● **What you should do**
Please copy out the entries below word for word, starting at the line that contains "Task: Click the blue Section 2 banner" and ending at the line that contains "Action: 201,390", with both of those lines included.

···

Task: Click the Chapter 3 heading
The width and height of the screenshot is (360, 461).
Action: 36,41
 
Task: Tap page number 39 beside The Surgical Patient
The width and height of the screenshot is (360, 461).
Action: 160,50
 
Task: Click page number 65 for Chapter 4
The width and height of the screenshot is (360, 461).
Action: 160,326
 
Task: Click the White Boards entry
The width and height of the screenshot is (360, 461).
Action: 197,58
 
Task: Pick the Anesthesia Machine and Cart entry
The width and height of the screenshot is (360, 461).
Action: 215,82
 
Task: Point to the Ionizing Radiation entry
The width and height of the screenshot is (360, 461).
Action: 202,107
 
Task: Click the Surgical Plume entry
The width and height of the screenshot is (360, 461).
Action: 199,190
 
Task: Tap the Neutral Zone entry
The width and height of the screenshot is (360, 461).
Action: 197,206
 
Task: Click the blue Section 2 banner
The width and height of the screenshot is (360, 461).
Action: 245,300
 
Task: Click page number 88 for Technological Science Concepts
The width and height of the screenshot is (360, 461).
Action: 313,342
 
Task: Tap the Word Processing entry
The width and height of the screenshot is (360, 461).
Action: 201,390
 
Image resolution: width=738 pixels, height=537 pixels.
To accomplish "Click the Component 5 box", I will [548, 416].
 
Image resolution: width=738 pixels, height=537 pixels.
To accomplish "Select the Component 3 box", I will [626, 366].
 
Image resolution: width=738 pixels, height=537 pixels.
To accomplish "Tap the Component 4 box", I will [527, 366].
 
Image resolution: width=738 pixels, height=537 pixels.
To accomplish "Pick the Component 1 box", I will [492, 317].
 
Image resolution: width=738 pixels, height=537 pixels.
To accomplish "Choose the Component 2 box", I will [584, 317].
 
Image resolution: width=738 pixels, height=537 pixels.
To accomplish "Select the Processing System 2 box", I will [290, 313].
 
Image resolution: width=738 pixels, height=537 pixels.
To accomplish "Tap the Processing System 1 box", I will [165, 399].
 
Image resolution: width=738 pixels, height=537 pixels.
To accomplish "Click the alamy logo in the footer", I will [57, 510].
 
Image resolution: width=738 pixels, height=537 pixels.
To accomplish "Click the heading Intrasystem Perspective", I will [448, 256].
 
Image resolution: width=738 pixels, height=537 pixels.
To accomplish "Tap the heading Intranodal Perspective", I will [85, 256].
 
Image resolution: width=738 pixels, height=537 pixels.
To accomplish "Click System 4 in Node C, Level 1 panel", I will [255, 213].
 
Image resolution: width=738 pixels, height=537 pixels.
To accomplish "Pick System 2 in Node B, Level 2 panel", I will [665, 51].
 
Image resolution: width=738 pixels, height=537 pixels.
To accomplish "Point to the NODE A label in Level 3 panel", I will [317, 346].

···

● **Completed exercise**
Task: Click the blue Section 2 banner
The width and height of the screenshot is (360, 461).
Action: 245,300
 
Task: Click page number 88 for Technological Science Concepts
The width and height of the screenshot is (360, 461).
Action: 313,342
 
Task: Tap the Word Processing entry
The width and height of the screenshot is (360, 461).
Action: 201,390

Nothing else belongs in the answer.